##### Entries shown

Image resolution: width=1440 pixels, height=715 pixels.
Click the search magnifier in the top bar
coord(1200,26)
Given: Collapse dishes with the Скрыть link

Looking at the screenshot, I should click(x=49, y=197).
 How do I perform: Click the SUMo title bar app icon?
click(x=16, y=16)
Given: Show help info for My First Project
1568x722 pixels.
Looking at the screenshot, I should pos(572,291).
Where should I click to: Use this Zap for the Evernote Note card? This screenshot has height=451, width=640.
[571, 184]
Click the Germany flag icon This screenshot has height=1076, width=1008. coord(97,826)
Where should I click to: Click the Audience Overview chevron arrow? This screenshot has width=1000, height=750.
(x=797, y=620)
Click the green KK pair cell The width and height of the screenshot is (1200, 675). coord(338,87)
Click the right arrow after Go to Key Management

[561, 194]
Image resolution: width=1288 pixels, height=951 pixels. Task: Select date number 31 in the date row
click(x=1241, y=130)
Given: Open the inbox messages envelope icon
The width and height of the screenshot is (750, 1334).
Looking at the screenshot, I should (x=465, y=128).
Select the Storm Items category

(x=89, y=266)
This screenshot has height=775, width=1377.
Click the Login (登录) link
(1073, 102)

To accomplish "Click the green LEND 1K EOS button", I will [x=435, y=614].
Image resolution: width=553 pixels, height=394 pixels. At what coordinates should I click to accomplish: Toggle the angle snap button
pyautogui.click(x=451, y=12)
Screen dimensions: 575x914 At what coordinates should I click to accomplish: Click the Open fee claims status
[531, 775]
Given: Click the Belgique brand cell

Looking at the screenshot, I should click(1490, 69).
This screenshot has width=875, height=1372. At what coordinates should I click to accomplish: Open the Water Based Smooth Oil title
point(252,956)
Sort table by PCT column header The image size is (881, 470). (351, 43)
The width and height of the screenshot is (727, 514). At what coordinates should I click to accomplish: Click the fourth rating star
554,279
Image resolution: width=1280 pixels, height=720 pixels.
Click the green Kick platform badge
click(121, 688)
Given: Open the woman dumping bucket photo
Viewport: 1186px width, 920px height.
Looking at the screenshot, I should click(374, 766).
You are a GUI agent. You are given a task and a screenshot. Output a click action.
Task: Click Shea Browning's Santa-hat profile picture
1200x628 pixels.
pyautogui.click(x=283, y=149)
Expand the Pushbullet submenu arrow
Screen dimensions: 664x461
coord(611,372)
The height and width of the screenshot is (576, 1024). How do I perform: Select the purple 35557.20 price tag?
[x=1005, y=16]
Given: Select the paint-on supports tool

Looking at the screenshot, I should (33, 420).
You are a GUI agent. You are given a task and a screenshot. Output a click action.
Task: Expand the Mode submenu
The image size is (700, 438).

##########

Extract the data exactly as given.

Image resolution: width=1440 pixels, height=715 pixels.
Click the search magnifier in the top bar
coord(1200,26)
Given: Collapse dishes with the Скрыть link

Looking at the screenshot, I should click(x=49, y=197).
 How do I perform: Click the SUMo title bar app icon?
click(x=16, y=16)
Given: Show help info for My First Project
1568x722 pixels.
Looking at the screenshot, I should pos(572,291).
Where should I click to: Use this Zap for the Evernote Note card? This screenshot has height=451, width=640.
[571, 184]
Click the Germany flag icon This screenshot has height=1076, width=1008. coord(97,826)
Where should I click to: Click the Audience Overview chevron arrow? This screenshot has width=1000, height=750.
(x=797, y=620)
Click the green KK pair cell The width and height of the screenshot is (1200, 675). coord(338,87)
Click the right arrow after Go to Key Management

[561, 194]
Image resolution: width=1288 pixels, height=951 pixels. Task: Select date number 31 in the date row
click(x=1241, y=130)
Given: Open the inbox messages envelope icon
The width and height of the screenshot is (750, 1334).
Looking at the screenshot, I should (x=465, y=128).
Select the Storm Items category

(x=89, y=266)
This screenshot has height=775, width=1377.
Click the Login (登录) link
(1073, 102)

To accomplish "Click the green LEND 1K EOS button", I will [x=435, y=614].
Image resolution: width=553 pixels, height=394 pixels. At what coordinates should I click to accomplish: Toggle the angle snap button
pyautogui.click(x=451, y=12)
Screen dimensions: 575x914 At what coordinates should I click to accomplish: Click the Open fee claims status
[531, 775]
Given: Click the Belgique brand cell

Looking at the screenshot, I should click(1490, 69).
This screenshot has width=875, height=1372. At what coordinates should I click to accomplish: Open the Water Based Smooth Oil title
point(252,956)
Sort table by PCT column header The image size is (881, 470). (351, 43)
The width and height of the screenshot is (727, 514). At what coordinates should I click to accomplish: Click the fourth rating star
554,279
Image resolution: width=1280 pixels, height=720 pixels.
Click the green Kick platform badge
click(121, 688)
Given: Open the woman dumping bucket photo
Viewport: 1186px width, 920px height.
Looking at the screenshot, I should click(374, 766).
You are a GUI agent. You are given a task and a screenshot. Output a click action.
Task: Click Shea Browning's Santa-hat profile picture
1200x628 pixels.
pyautogui.click(x=283, y=149)
Expand the Pushbullet submenu arrow
Screen dimensions: 664x461
coord(611,372)
The height and width of the screenshot is (576, 1024). How do I perform: Select the purple 35557.20 price tag?
[x=1005, y=16]
Given: Select the paint-on supports tool

Looking at the screenshot, I should (33, 420).
You are a GUI agent. You are given a task and a screenshot. Output a click action.
Task: Expand the Mode submenu
The image size is (700, 438).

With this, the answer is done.